Another consideration is the different ways different people think and process information. Even children have these differences. The sight word approach would work well for a visual thinker, but not so well for someone who is not a visual thinker. If you are not the type of person who processes information visually as well as you do in other ways, you may have a hard time with the sight word method. This puts those who process information differently at a disadvantage.
I would be interested in seeing empirical information on the effectiveness teaching reading by the use of sight words versus teaching reading by use of phonics. It may be quicker and easier for the teachers, which is what I suspect is the true bottom line, but I doubt very seriously that it is a true benefit to the students.
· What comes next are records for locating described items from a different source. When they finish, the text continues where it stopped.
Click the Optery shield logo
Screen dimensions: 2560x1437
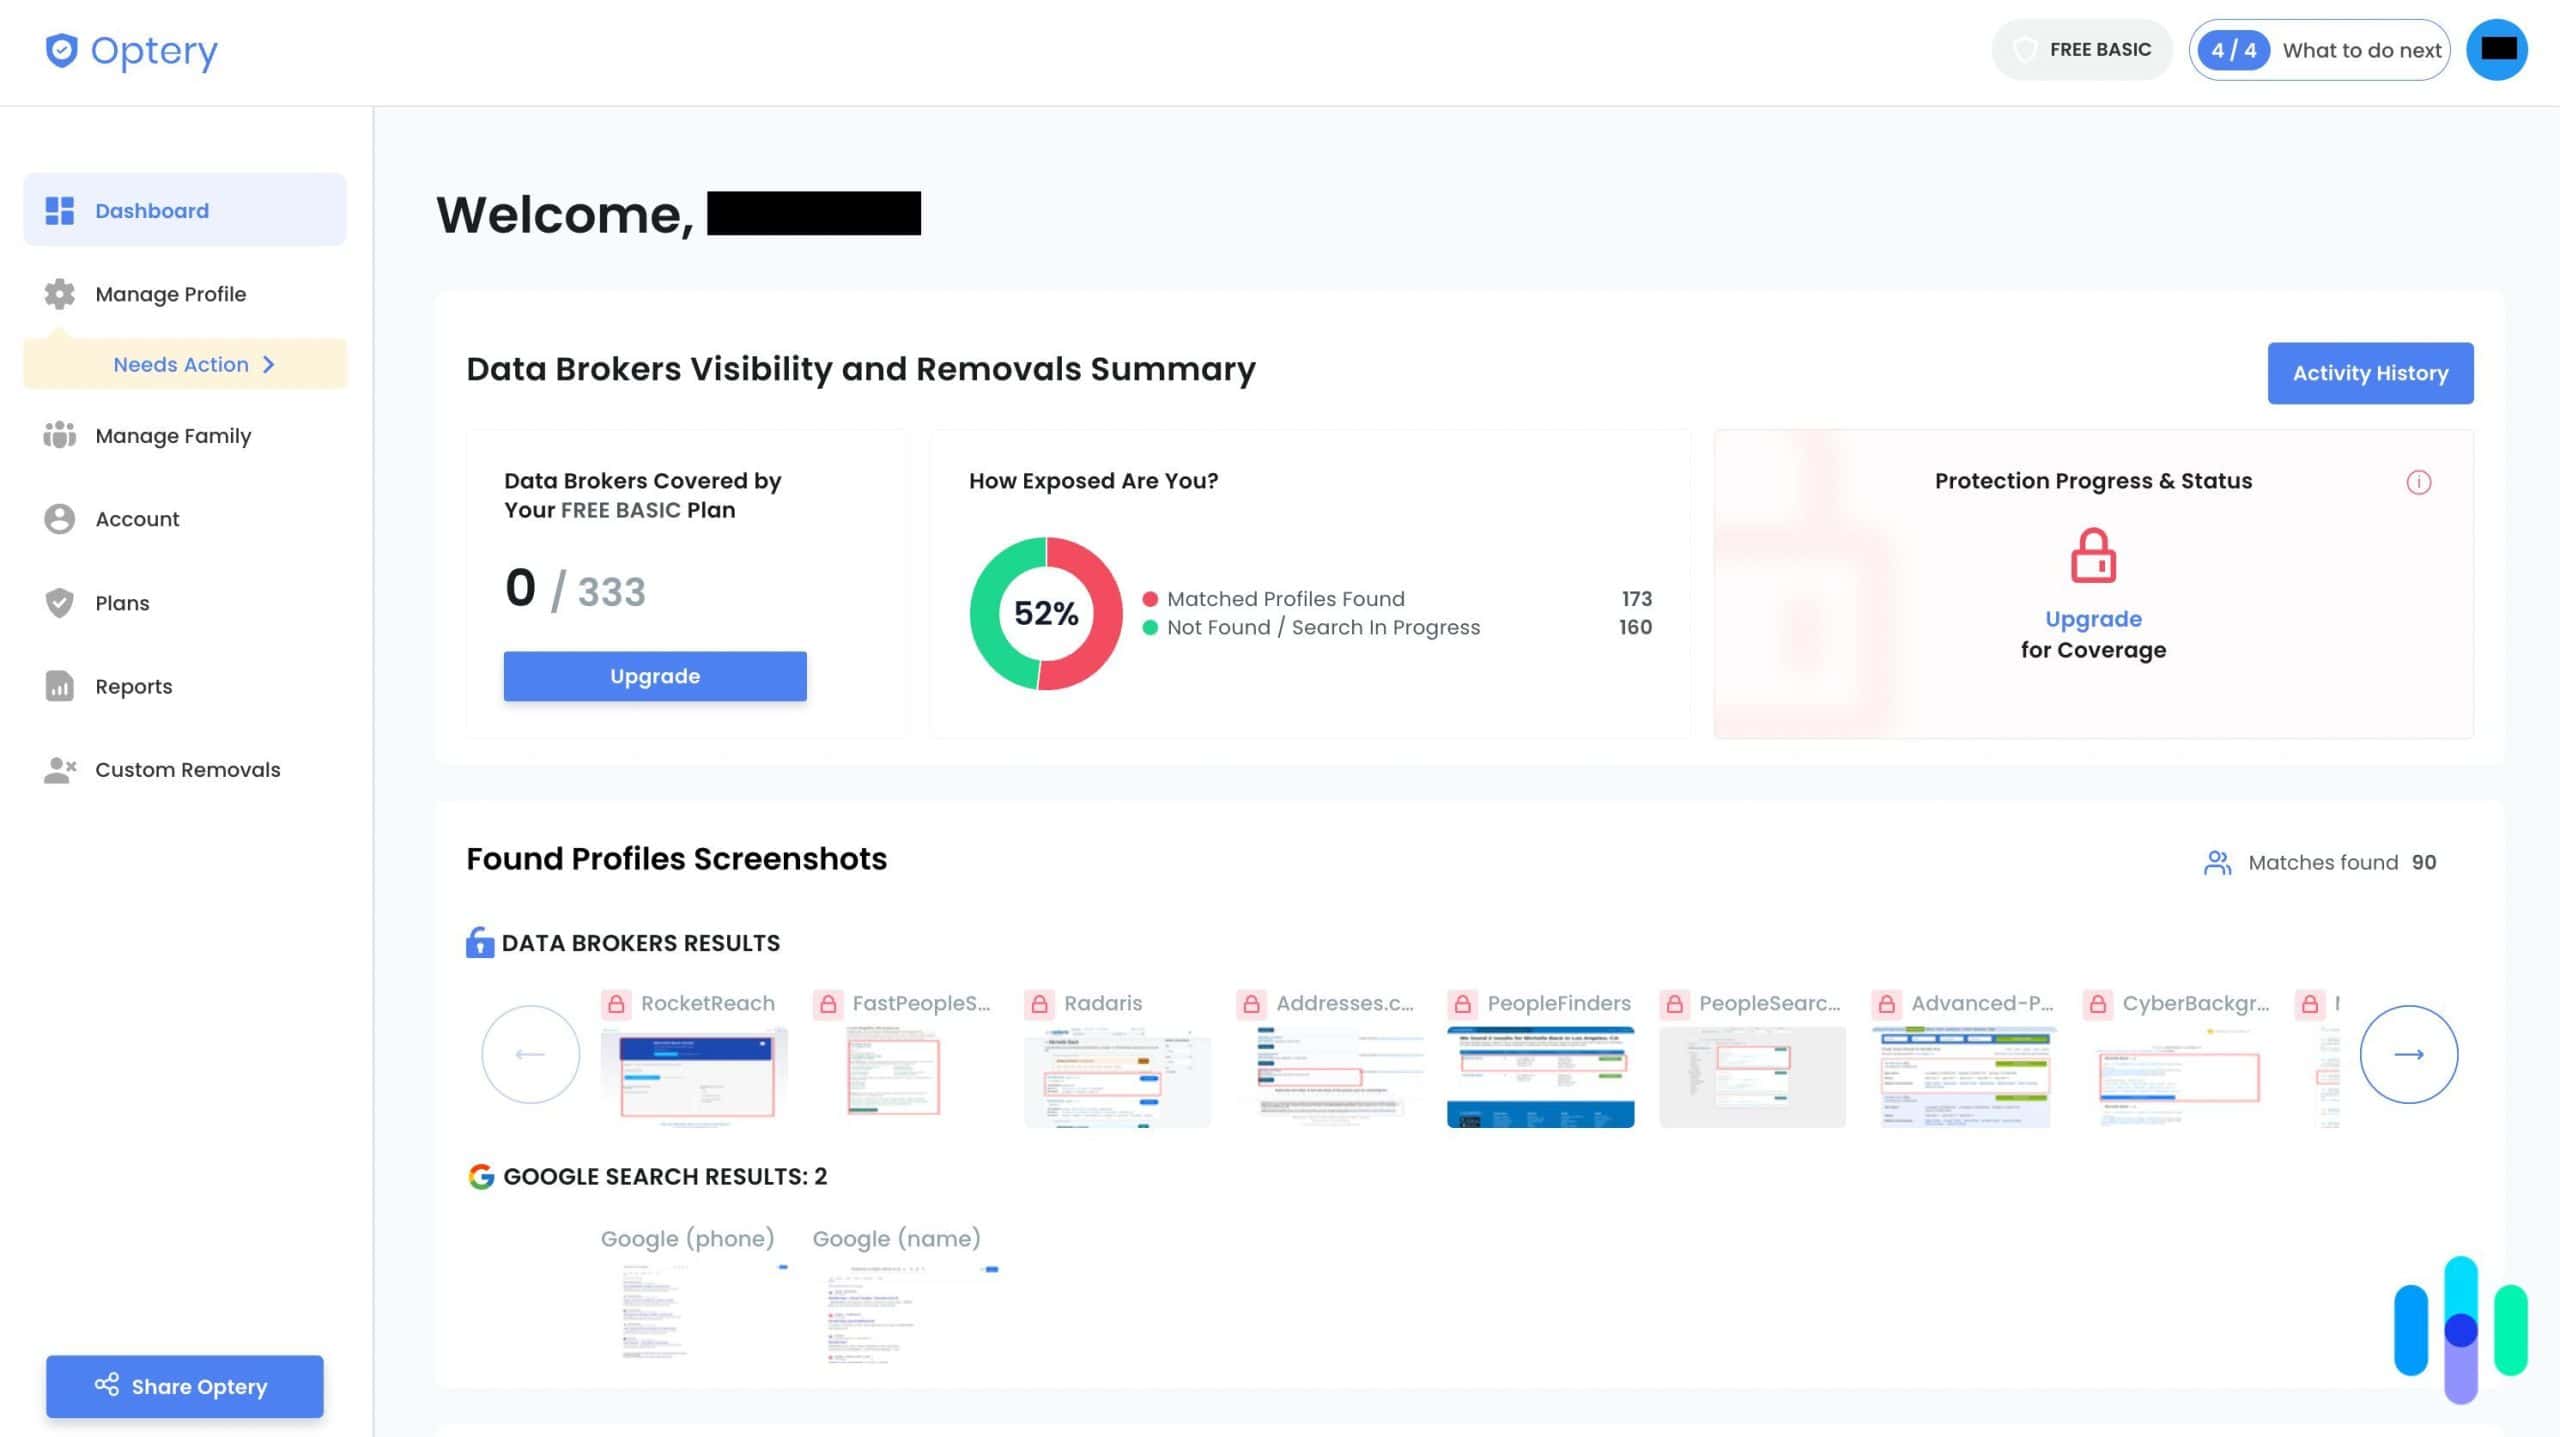tap(62, 49)
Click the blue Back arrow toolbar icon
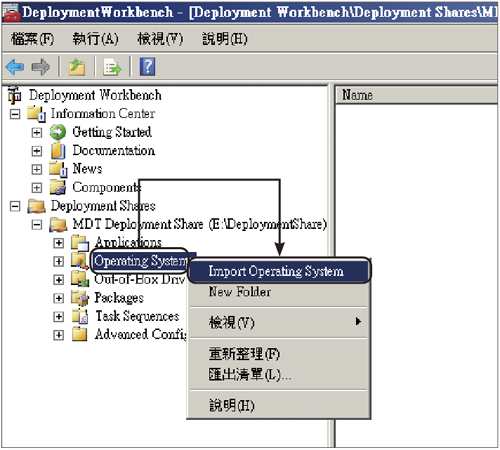Screen dimensions: 500x450 coord(15,67)
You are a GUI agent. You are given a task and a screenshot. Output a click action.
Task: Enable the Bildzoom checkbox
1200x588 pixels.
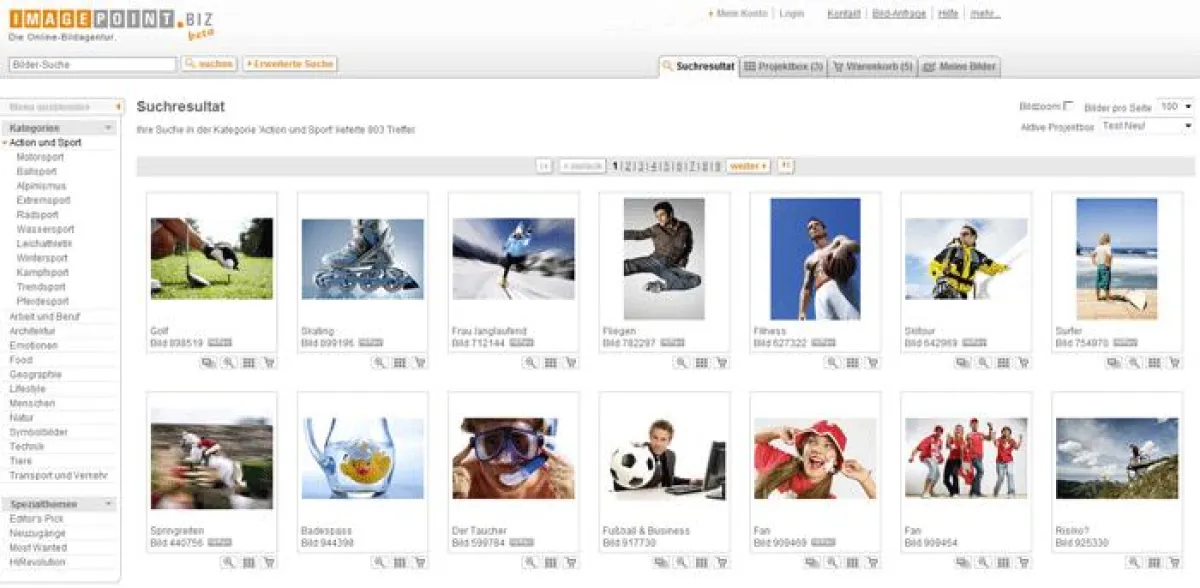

If teaching reading by the use of sight words is so effective, why is it that today’s children can’t read as well as they should? And why do you see parents scrambling to buy phonics-based learning aids and teaching their children themselves what they used to learn in school?
Writing is another area in which the use of sight words instead of phonics fails a child. How can they be expected to learn to write clearly and concisely with a limited vocabulary? It’s not possible to take a narrow list of words and write on any topic without being stifled in your creativity and limited in your ability to communicate.
My humble opinion is that we should make a return to the basics. Arm our children with the ammunition they need to be able to conquer unfamiliar words. This will make them able to read and write any word, instead of something they’ve seen on a list somewhere.